Action item
Copy exactly the lines from the one containing "Click the Export download icon" through the last line of the records below, both included, and leave out the pictures.

___

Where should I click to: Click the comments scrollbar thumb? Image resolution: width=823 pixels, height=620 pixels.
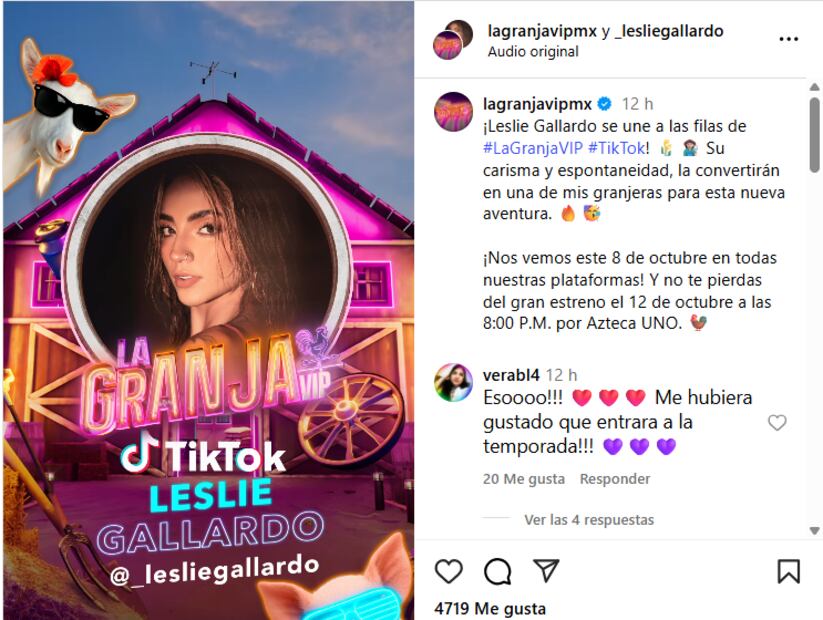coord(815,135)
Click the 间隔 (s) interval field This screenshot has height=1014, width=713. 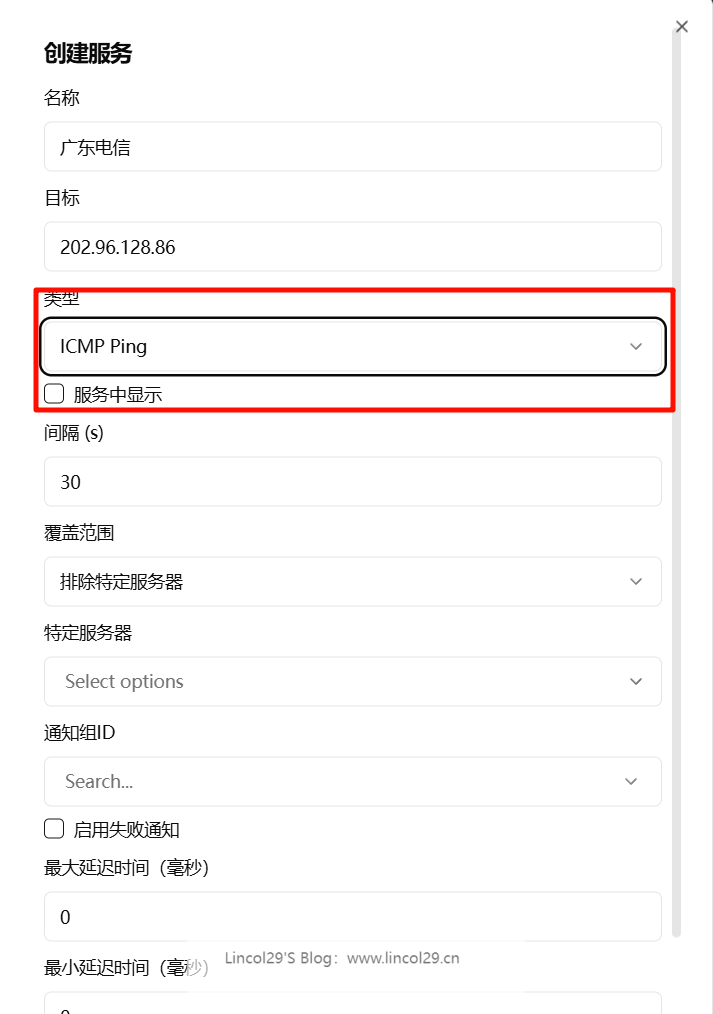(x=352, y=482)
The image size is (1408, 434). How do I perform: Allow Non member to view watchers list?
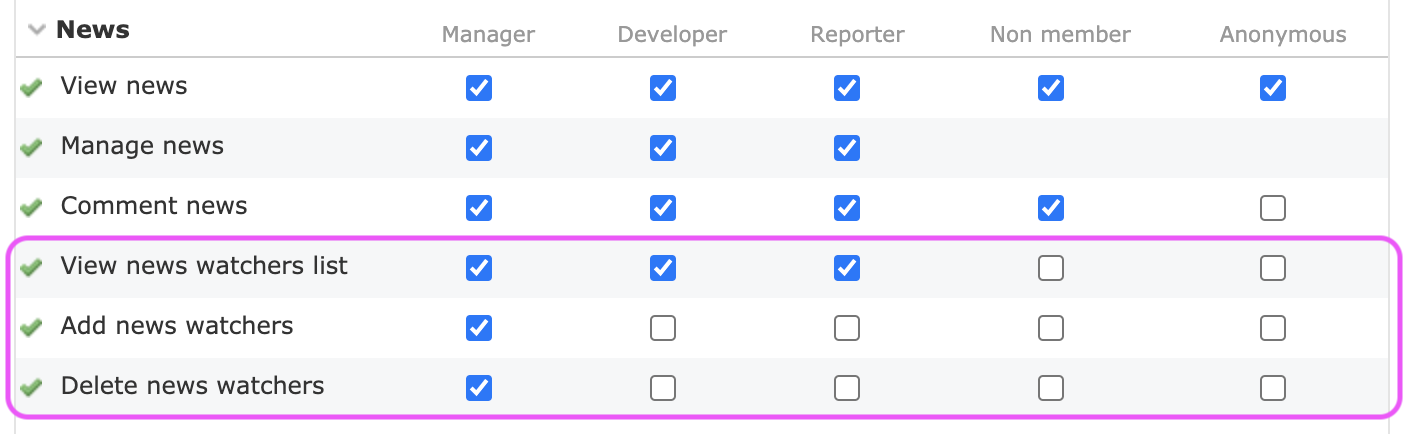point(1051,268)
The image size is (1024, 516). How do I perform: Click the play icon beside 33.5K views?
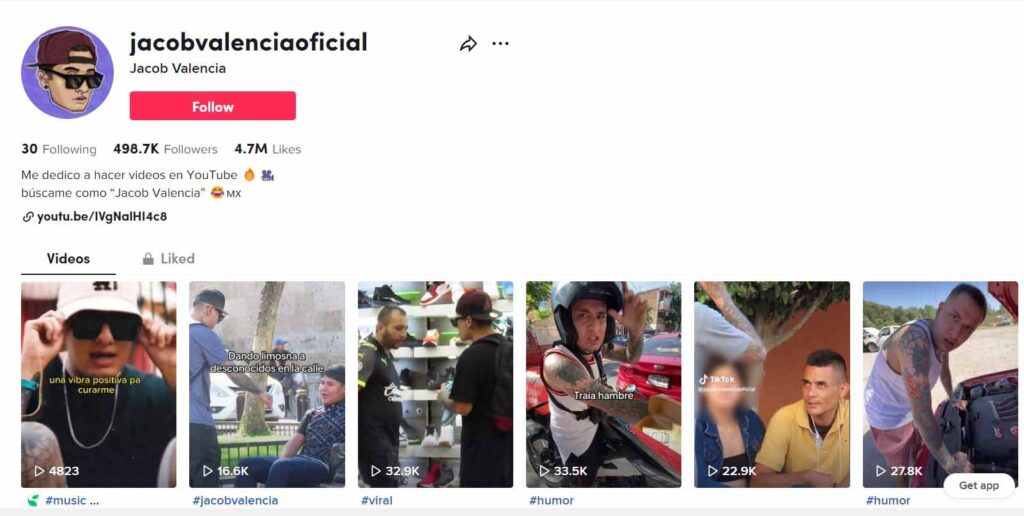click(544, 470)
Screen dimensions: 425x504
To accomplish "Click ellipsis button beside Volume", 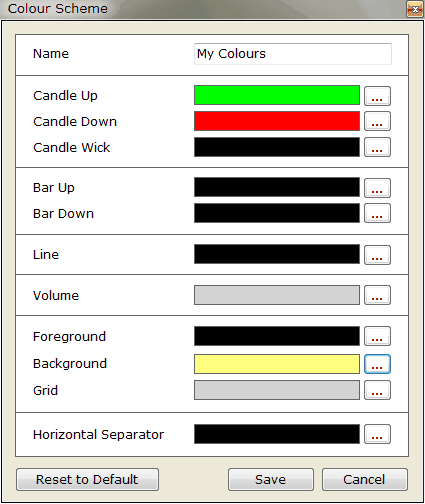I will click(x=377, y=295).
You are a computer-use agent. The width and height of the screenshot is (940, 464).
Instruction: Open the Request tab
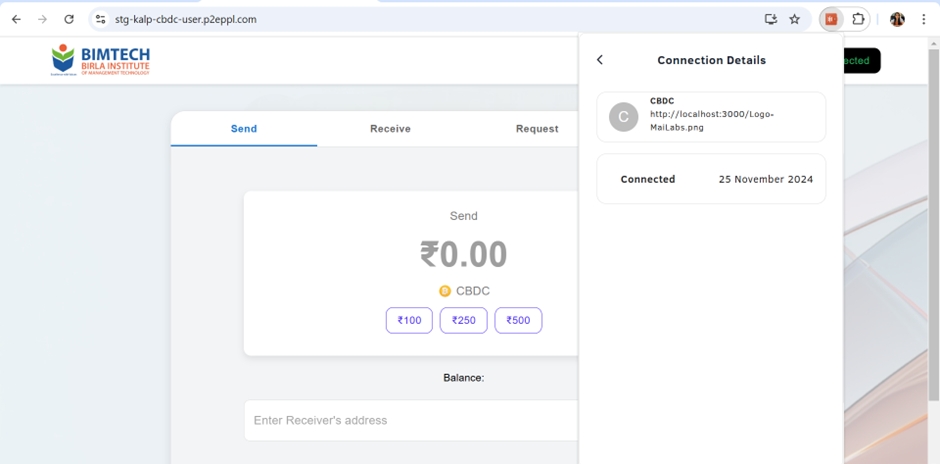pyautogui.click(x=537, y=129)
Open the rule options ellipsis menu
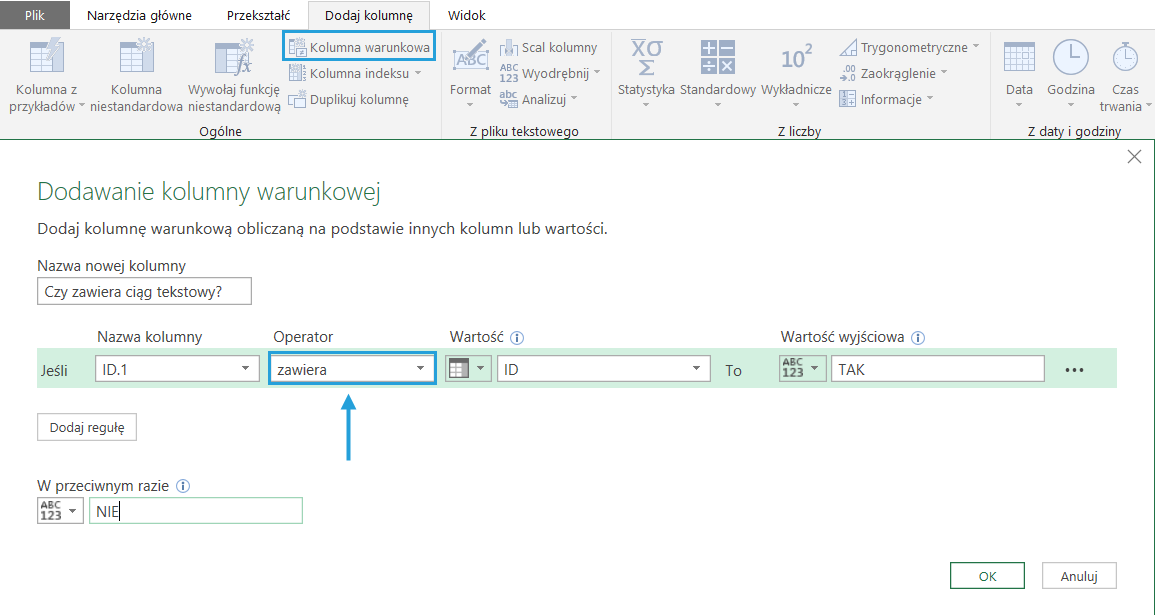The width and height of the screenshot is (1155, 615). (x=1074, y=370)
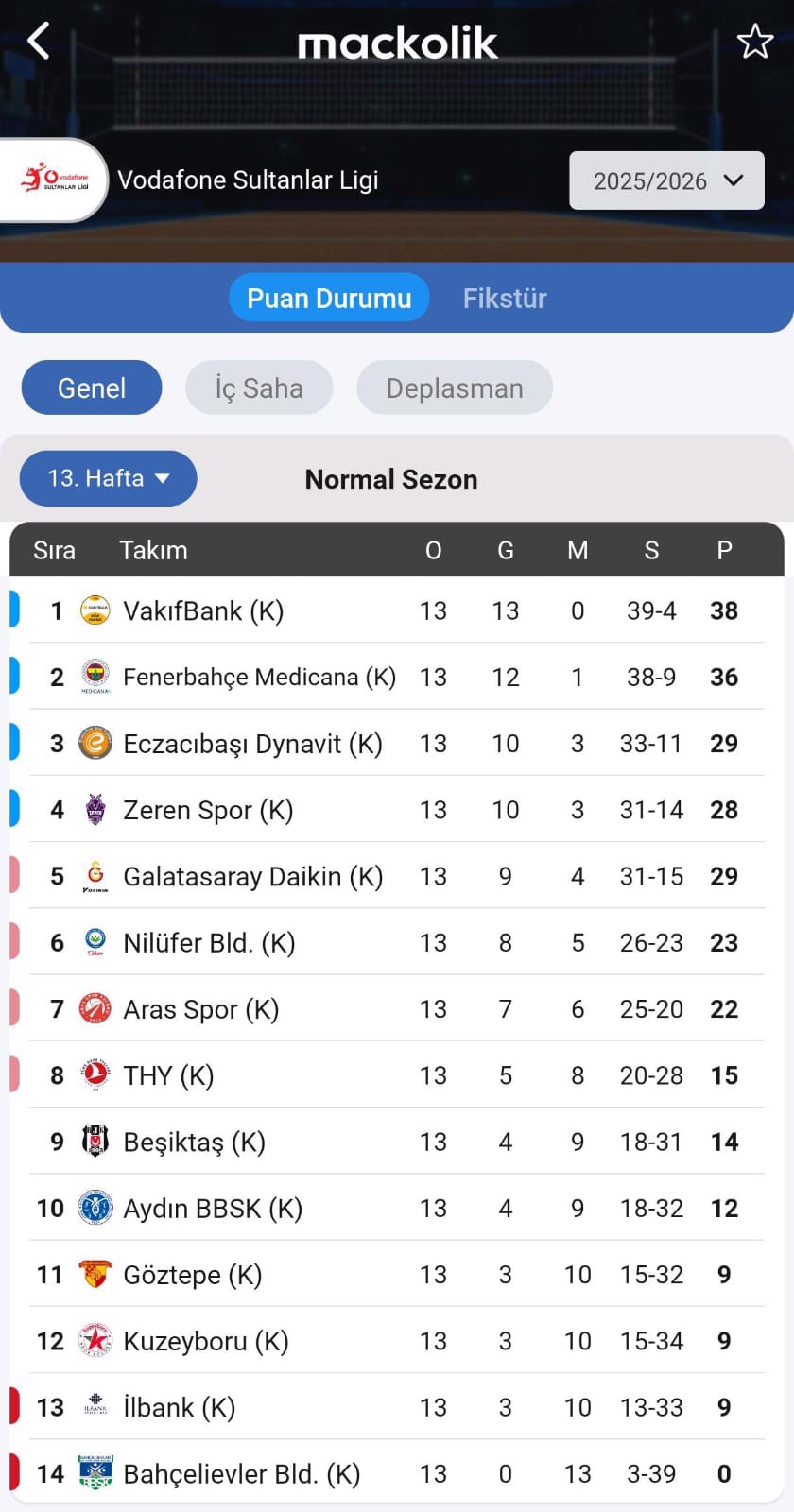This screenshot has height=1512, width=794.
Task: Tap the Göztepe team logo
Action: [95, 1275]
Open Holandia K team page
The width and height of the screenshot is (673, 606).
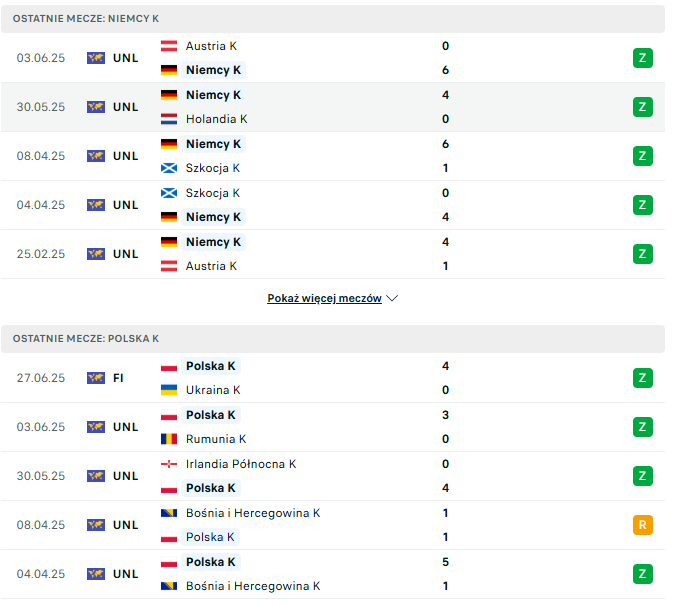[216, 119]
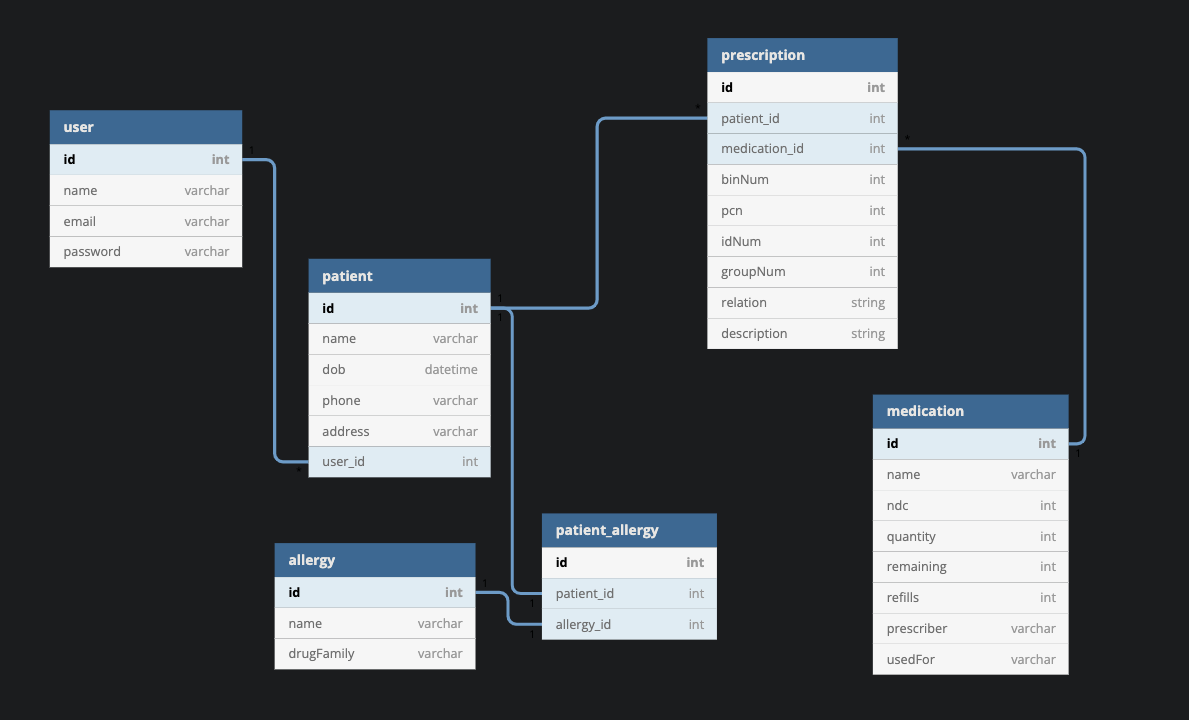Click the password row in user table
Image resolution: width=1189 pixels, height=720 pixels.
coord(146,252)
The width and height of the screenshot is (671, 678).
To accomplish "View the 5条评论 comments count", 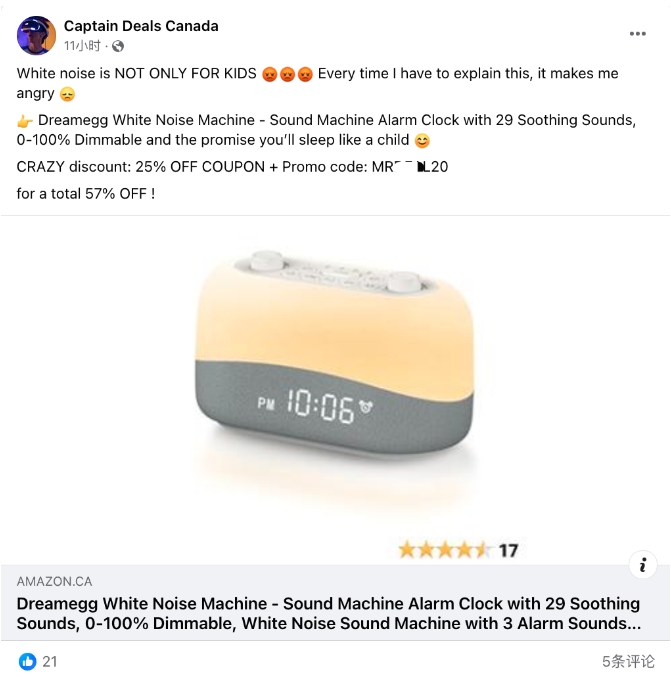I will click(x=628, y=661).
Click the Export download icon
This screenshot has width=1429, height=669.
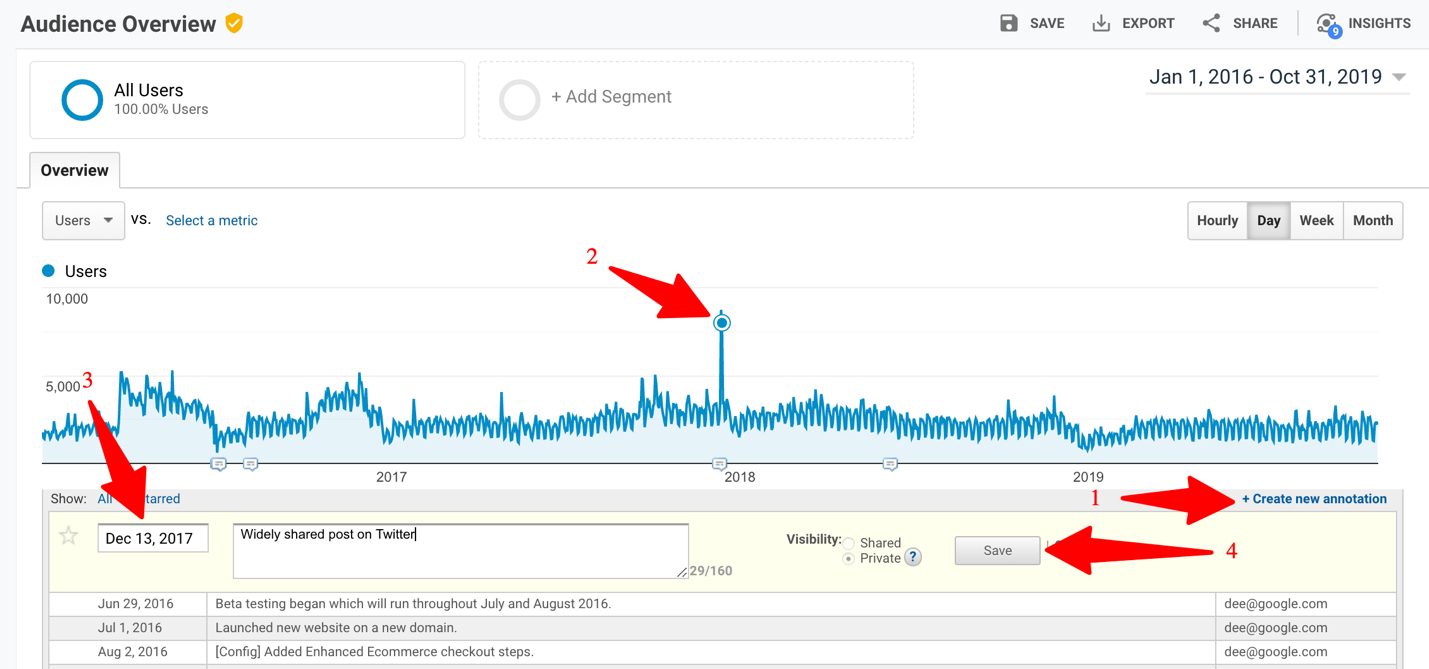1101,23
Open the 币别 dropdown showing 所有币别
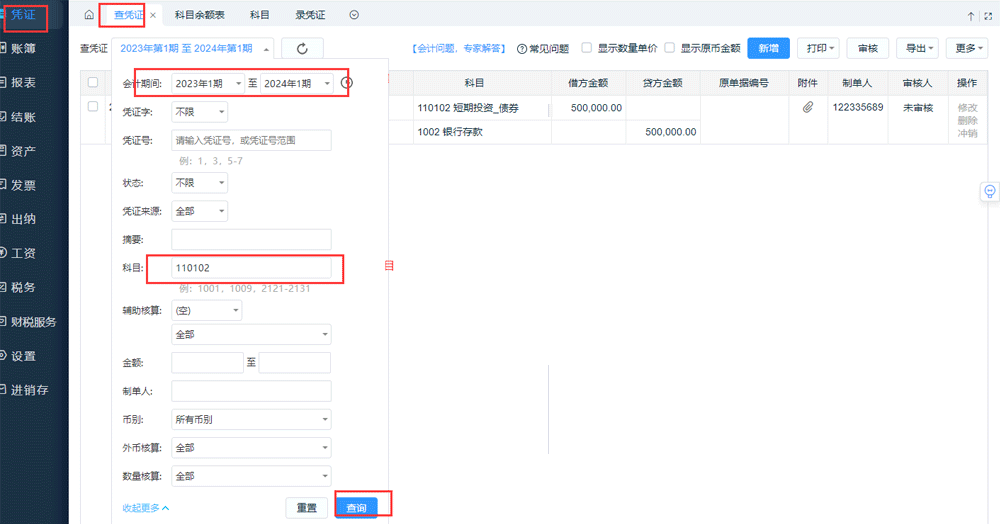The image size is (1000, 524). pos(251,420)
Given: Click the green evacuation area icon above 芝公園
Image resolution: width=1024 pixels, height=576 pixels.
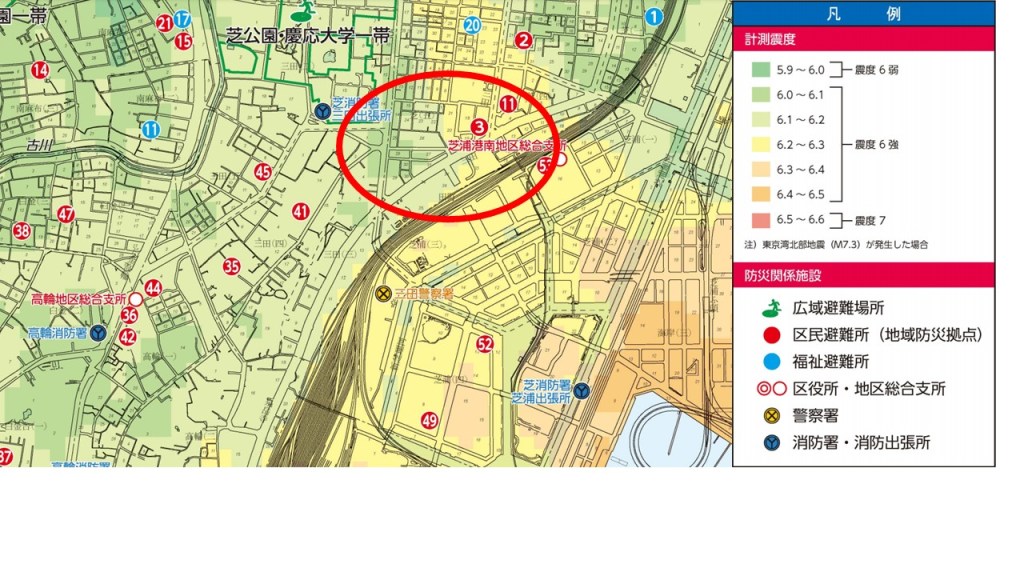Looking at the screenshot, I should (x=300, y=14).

___

Result
Click the Export download icon
This screenshot has width=1429, height=669.
1101,23
Open the 币别 dropdown showing 所有币别
The image size is (1000, 524). pos(251,420)
Given: Click the green evacuation area icon above 芝公園
Image resolution: width=1024 pixels, height=576 pixels.
Looking at the screenshot, I should (x=300, y=14).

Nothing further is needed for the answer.